(concurring). I concur. It is important to emphasize what is not at issue in this case. The constitutionality of the various statutes (G. L. c. 175, § 120; G. L. c. 176D, § 3 [7]; and G. L. c. 175, § 144 [1990 ed.]) is not before the court. The sole basis for the decision is the commissioner’s lack of authority to issue the regulations.
An administrative agency has only those powers, duties, and obligations expressly conferred on it by statute or reasonably necessary to carry out the purposes for which it was established. See Saccone v. State Ethics Comm’n, 395 Mass. 326, 335 (1985); Hathaway Bakeries, Inc. v. Labor Relations Comm’n, 316 Mass. 136, 141 (1944). The power delegated by the Legislature to an agency does not include the inherent power to determine whether a particular piece of legislation is constitutional. See Weinberger v. Salfi, 422 U.S. 749, 765 (1975); Public Utils. Comm’n of Cal. v. United States, 355 U.S. 534, 539 (1958). “[I]t is fundamental in our system of government that courts, and not administrative agencies, must resolve conflicts which may arise between statutory and constitutional provisions” (emphasis in original). School Comm. of Springfield v. Board of Educ., 362 Mass. 417, 431 (1972). See 3 K.C. Davis, Administrative Law Treatise § 20.04, at 74 (1958). Any other rule would put too much uncertainty in the administrative process. Thus, when an administrator is charged with enforcing a duly enacted piece of legislation, he or she may not disregard that duty because of a personal belief that the legislation is unconstitutional. If the commissioner thought that the use of gender-based mortality tables violated art. 1 of the Massachusetts Declaration of Rights, as amended by art. 106 of the Amendments (Equal Rights Amendment), he should have sought a declaratory judgment pursuant to G. L. *567c. 231A (1990 ed.). See School Comm. of Springfield, supra at 432.

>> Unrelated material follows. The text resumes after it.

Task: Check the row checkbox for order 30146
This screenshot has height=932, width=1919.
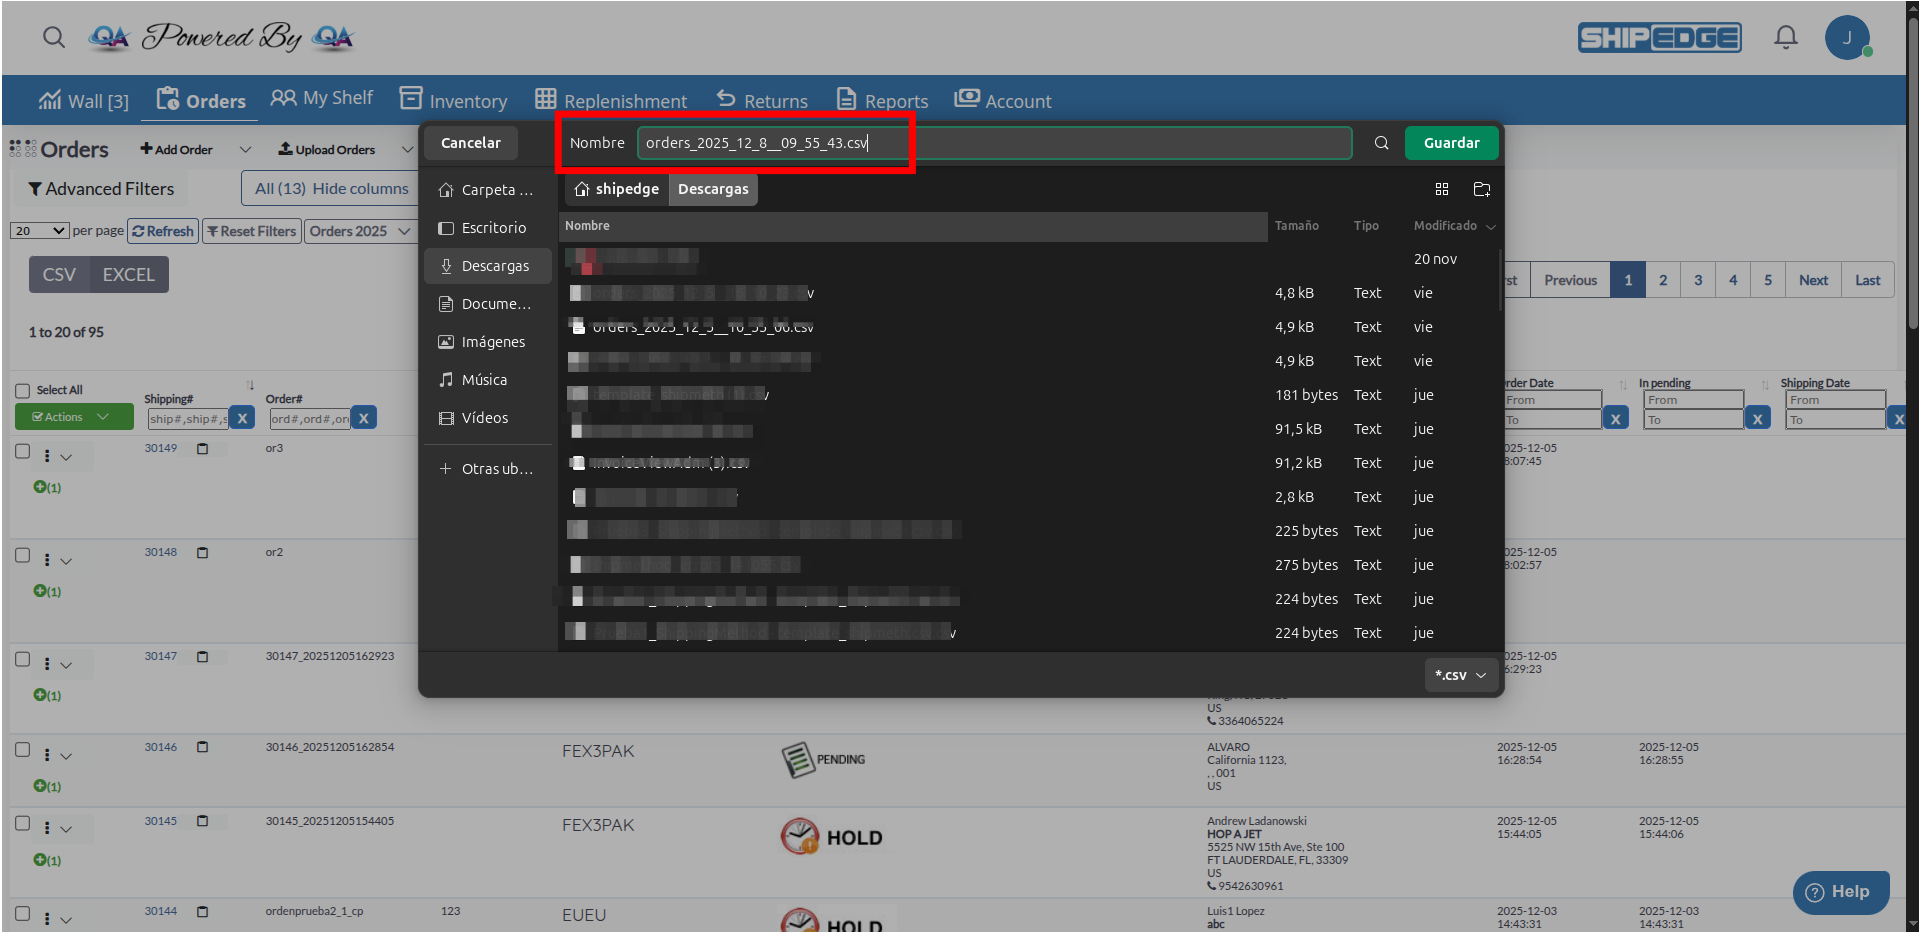Action: [x=22, y=747]
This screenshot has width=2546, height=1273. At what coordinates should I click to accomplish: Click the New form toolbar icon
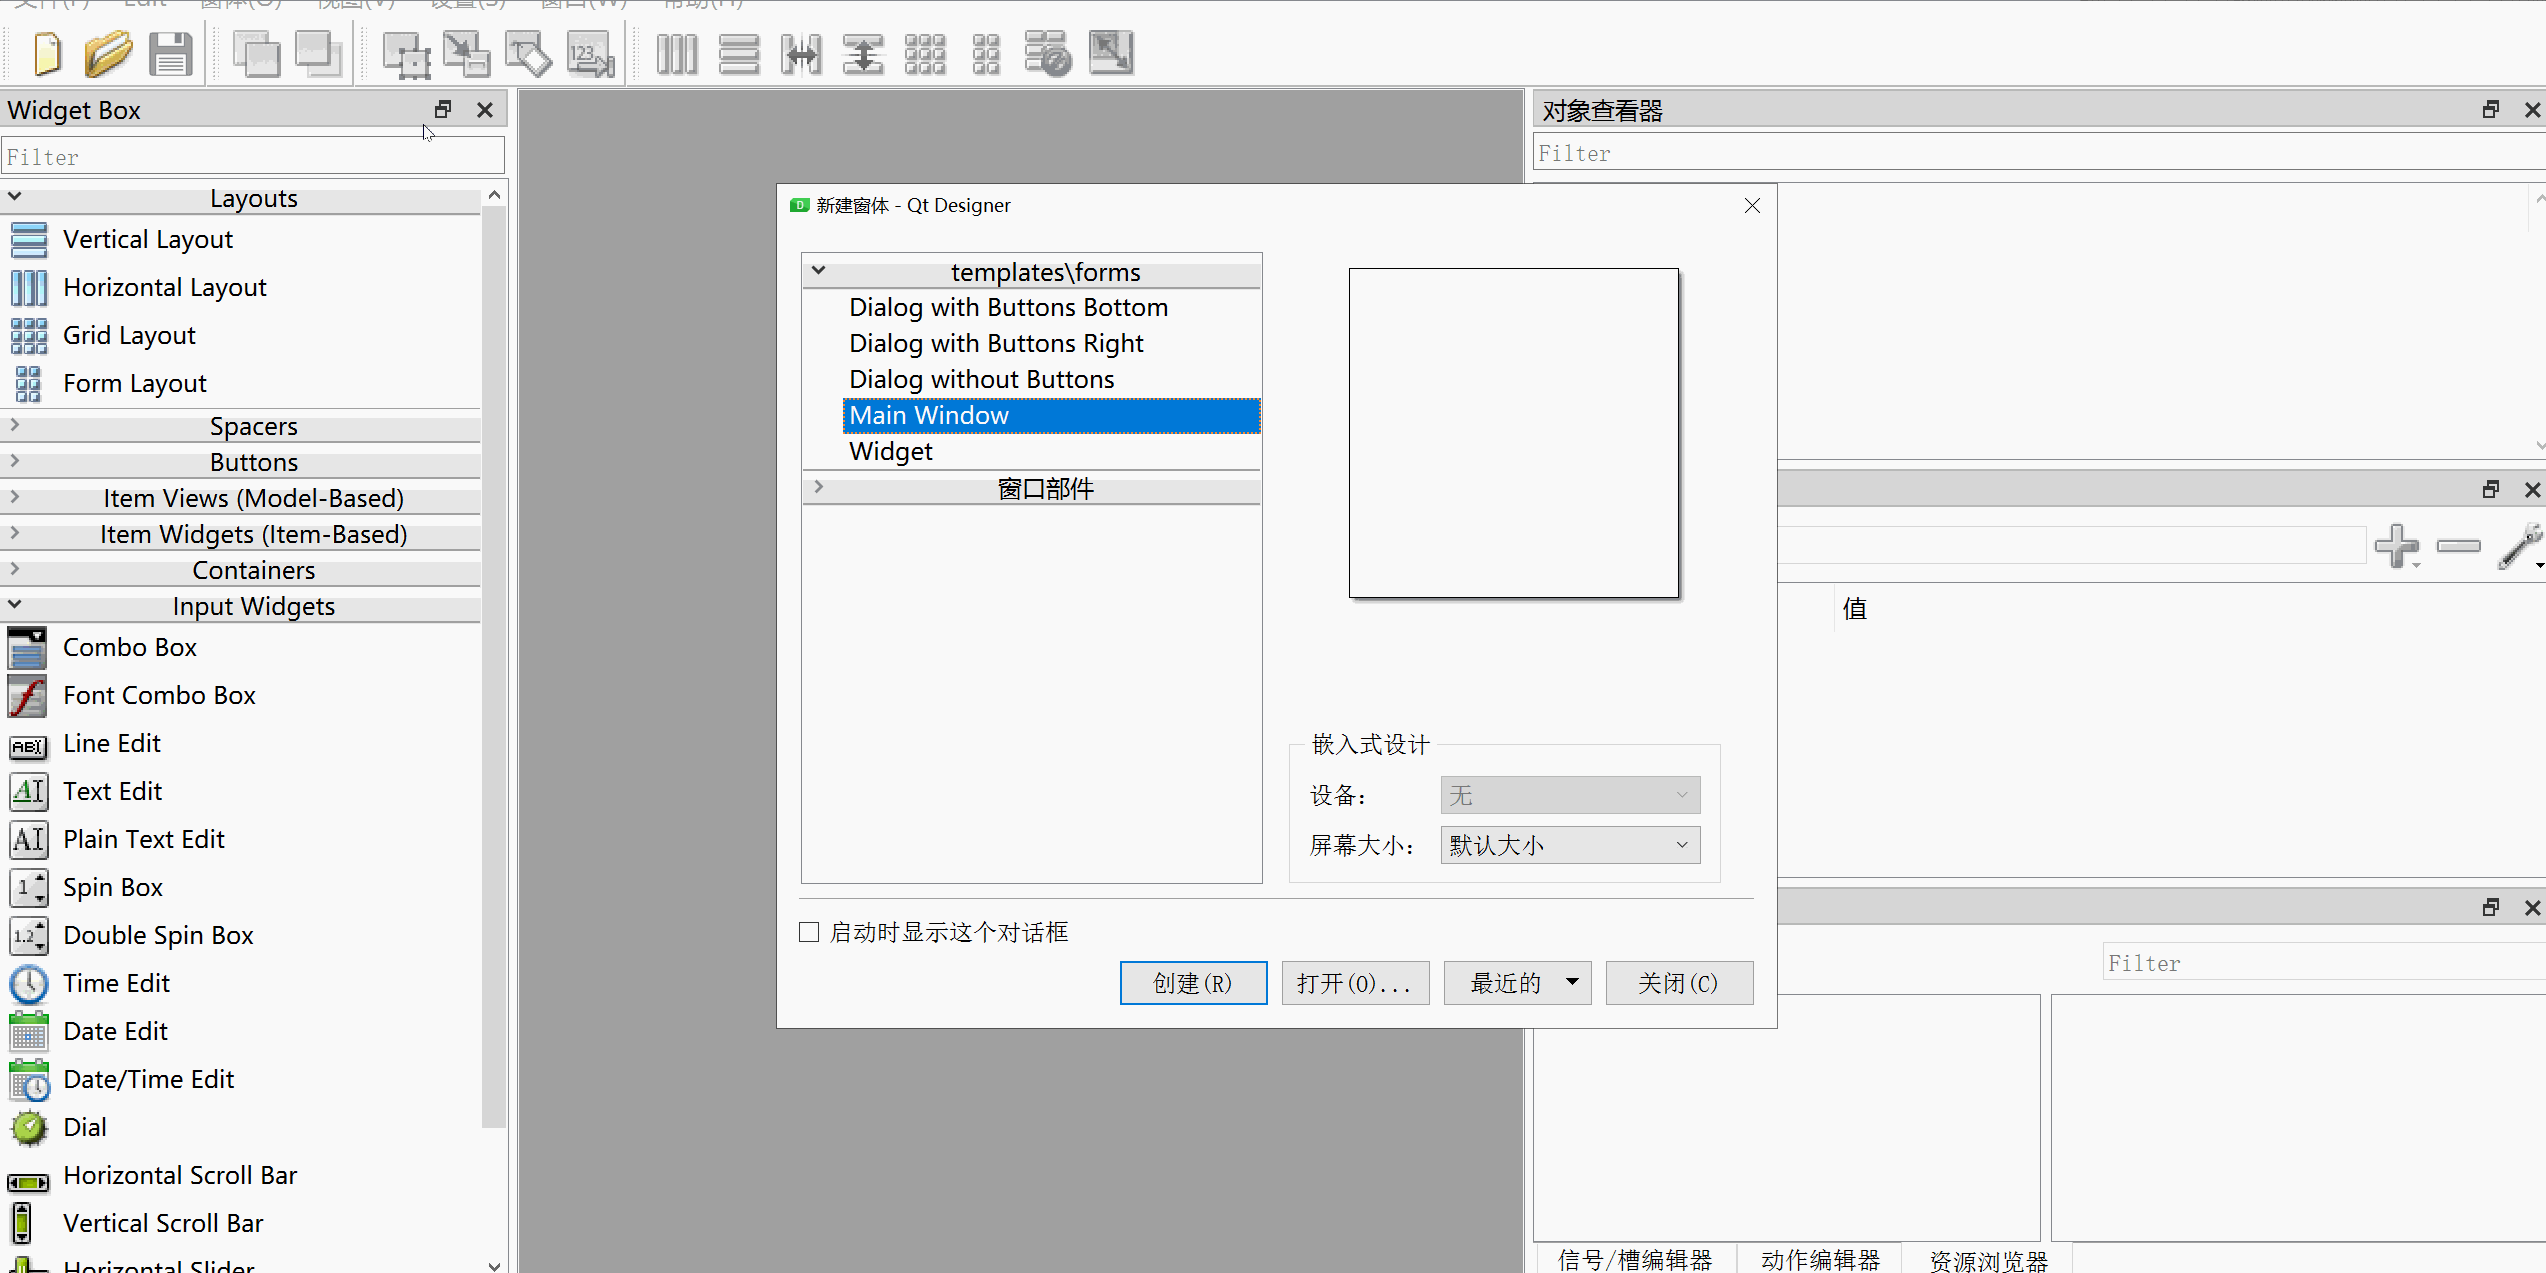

As the court concludes, G. L. c. 175, § 144 (6A) ih) (1990 ed.), expressly authorizes gender-based discrimination in the determination of insurance premiums.1 In the face of such express authorization, the commissioner was without the power to prohibit the practice, even if he believed the Constitution itself forbids it. The commissioner must seek a judicial declaration on the constitutionality of the various statutes.
I do not agree with the court’s conclusory and unnecessary determination that G. L. c. 175, § 120, and c. 176D, § 3 (7) (1990 ed.), conflict with the unisex regulations. Both provisions prohibit unfair discrimination between persons “of the same class and equal expectation of life.” Contrary to the court’s unexplained conclusion, these provisions do not expressly authorize gender-based discrimination merely because such discrimination may be actuarially sound. Actuarial soundness does not automatically translate into “fair” discrimination (as, for example, in the cases of religious, ethnic, or race-based classifications). The court assumes without explanation that gender-based discrimination is fair. That issue, however, should be determined in a proceeding considering the constitutionality of the statutes. Moreover, the statutes do not define what constitutes a permissible “class.” Therefore, the commissioner may be within his authority in interpreting an ambiguous term to prohibit the use of group classifications protected by the Equal Rights Amendment. See Samuels Pharmacy, Inc. v. Board of Registration in Pharmacy, 390 Mass. 583, 590 (1983); Grocery Mfrs. of Am., Inc. v. Department of Pub. Health, 379 Mass. 70, 75 (1979).
Given the clearly contradictory language contained in c. 175, § 144, in my view, it was completely unnecessary for the court to decide whether these two provisions also conflict with the regulations. The better practice would have been for the court to rest its decision solely on c. 175, § 144.